What does the OU offer?

The OU offers over 180 courses ranging from 1-year qualifications to full Honours degrees, as well as Masters and PhD qualifications. On top of that, it functions primarily by employing a ‘distance learning’ technique, where students can take from 3 to 16 years to finish their course and learn remotely.

What are the entry requirements?

Depending on the course you’re wishing to study, you may be able to get onto a course without needing A-levels or any previous qualifications. You’ll just need to prove that you’re confident you can cope with the level of undergraduate study.

For those of you that don’t feel confident with this, you may be able to take an Access to Higher Education course prior to your degree. They help get you up to speed with everything you’ll need to know before you start to study a full-blown degree, and can be really helpful if you’re looking to study something that’s new to you, or if you’ve been out of education for a significant period of time.

Why should I study an OU degree?

Open University degrees are recognised worldwide, just like degrees from traditional universities. They aim to provide a study option that works around you, as well as supported study (either in person, over the internet, or both).

The OU is a world leader in distance education, and the largest academic institution within the UK, and have trained employees from the likes of IBM, the NHS, the FTSE, and MOD.

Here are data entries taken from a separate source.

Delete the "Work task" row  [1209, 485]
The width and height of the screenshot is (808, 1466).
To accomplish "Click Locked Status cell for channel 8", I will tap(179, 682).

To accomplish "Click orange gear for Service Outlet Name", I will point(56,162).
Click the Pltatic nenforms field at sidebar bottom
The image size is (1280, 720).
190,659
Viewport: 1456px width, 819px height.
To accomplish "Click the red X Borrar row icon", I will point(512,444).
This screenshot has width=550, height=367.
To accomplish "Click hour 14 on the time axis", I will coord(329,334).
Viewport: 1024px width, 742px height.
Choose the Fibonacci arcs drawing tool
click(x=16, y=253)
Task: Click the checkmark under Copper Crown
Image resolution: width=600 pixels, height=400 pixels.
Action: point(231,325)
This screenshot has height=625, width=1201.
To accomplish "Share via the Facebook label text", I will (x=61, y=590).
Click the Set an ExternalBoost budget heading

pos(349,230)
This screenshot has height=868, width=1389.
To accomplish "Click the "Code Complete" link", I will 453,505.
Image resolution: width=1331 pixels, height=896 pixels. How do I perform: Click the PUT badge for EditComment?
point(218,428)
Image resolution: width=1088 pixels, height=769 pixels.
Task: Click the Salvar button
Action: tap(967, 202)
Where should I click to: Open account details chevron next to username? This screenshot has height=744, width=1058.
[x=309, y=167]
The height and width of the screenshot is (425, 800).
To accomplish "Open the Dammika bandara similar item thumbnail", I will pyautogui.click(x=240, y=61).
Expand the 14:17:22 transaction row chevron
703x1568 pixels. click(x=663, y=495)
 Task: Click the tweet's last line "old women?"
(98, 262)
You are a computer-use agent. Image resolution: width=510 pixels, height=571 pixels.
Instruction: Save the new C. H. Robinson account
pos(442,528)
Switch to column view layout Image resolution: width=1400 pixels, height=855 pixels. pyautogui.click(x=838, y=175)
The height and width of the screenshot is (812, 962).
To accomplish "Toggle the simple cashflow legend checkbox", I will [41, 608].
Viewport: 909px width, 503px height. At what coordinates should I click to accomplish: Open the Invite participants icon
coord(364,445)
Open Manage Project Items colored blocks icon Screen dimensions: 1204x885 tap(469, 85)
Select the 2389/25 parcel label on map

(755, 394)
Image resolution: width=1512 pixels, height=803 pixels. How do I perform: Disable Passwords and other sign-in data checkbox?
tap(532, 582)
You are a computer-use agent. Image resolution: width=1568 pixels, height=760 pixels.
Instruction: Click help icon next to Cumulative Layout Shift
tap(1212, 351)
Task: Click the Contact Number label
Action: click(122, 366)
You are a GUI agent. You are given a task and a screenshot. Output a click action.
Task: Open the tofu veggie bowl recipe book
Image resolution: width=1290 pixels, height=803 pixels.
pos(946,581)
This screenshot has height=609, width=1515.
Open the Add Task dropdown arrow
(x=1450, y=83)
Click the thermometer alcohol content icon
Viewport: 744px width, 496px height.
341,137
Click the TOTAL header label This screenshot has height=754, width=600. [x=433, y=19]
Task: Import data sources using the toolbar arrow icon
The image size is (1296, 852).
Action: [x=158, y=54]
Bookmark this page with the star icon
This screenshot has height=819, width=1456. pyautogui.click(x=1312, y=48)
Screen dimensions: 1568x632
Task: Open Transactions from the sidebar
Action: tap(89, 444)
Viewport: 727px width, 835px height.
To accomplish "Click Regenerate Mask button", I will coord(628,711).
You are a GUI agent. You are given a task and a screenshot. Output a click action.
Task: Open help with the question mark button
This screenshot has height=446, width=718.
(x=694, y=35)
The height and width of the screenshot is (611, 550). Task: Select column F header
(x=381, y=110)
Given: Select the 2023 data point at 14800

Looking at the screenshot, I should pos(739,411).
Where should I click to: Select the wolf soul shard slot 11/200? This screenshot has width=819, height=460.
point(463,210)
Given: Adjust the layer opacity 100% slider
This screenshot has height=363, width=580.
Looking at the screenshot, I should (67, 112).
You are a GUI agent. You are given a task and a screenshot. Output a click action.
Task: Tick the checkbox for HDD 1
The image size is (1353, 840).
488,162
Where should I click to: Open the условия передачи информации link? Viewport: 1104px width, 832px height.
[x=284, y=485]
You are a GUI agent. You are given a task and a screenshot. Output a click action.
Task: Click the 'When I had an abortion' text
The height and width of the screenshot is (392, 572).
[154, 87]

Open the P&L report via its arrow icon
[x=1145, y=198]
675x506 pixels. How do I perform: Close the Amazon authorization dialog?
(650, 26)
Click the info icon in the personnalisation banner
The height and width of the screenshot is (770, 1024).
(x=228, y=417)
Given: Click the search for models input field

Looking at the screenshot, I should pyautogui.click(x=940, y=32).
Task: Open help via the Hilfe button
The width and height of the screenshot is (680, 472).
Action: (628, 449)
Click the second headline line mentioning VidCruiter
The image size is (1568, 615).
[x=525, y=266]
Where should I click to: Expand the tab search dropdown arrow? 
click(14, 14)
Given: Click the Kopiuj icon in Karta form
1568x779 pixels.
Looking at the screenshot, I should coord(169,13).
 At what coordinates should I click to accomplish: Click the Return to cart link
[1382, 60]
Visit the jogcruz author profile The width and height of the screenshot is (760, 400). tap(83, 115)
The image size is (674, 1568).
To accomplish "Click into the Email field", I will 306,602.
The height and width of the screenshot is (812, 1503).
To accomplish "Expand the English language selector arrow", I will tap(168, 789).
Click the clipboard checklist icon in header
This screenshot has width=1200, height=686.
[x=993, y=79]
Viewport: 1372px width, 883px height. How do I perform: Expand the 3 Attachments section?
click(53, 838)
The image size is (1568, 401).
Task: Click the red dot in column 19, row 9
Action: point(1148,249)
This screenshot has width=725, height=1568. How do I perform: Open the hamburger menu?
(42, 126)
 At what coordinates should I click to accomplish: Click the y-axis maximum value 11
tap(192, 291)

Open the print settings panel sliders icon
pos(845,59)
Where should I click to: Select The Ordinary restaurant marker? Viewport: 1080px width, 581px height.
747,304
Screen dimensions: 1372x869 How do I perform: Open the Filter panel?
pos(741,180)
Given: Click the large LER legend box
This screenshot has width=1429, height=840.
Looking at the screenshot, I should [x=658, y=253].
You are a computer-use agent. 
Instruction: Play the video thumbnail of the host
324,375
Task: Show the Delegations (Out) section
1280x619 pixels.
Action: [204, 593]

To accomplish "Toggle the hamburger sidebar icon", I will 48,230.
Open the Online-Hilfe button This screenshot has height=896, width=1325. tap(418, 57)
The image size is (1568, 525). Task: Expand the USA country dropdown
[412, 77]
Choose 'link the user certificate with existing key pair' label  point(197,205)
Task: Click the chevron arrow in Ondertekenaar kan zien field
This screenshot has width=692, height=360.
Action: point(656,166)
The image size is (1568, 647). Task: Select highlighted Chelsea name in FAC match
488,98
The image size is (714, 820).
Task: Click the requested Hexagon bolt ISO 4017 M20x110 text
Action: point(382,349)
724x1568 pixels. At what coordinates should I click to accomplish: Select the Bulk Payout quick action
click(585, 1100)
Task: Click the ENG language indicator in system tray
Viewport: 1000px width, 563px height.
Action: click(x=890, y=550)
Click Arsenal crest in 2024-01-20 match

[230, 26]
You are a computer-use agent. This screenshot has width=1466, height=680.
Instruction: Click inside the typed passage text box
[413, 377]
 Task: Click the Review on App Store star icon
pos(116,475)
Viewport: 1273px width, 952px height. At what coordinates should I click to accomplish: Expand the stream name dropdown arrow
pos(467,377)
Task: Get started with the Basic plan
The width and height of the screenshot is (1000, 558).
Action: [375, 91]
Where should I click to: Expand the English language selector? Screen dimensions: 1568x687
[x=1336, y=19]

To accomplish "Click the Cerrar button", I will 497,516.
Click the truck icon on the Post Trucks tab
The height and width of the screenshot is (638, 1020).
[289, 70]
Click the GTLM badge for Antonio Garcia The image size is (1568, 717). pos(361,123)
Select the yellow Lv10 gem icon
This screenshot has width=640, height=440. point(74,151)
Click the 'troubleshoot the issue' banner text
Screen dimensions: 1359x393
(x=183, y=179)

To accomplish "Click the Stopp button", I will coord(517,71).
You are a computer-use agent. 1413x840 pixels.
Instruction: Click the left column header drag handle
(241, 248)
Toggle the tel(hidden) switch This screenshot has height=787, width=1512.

How do I pay for an Open University degree?

Open University degrees are slightly cheaper than normal degrees, although the amount you pay will depend on how long you’re studying for.

The total cost of studying a 3-year degree at a traditional UK university is capped at £9,250 per year. However, living costs and other financial obligations take this up to around £22,200 per year; a figure which is significantly higher if you choose to study and live in London.

Comparably, the OU is cheaper, although it depends (as with a traditional degree) on the course that you decide to take. OU degrees are priced in modules. Each course contains a varying number of modules, and by adding up the cost of each you will find the total cost.

Modules are priced in terms of credits. 30-credit modules cost around £1,464, and 60-credit modules are around £2,928.

So, for example, if you studied an honours degree part-time with one 60-credit module each year, you’d be paying around £2,928 p/a. After six years, this cost would total at £17,568 – around two-thirds of the cost of an equivalent degree studied at a traditional university, and with a lot more time to yourself!

Bear in mind that although you can access Student Finance to pay for your tuition, you might not need to borrow as much as a student studying on campus. This is because you may be able to hold down a full-time job whilst you study, and you won’t need to borrow much towards a maintenance loan.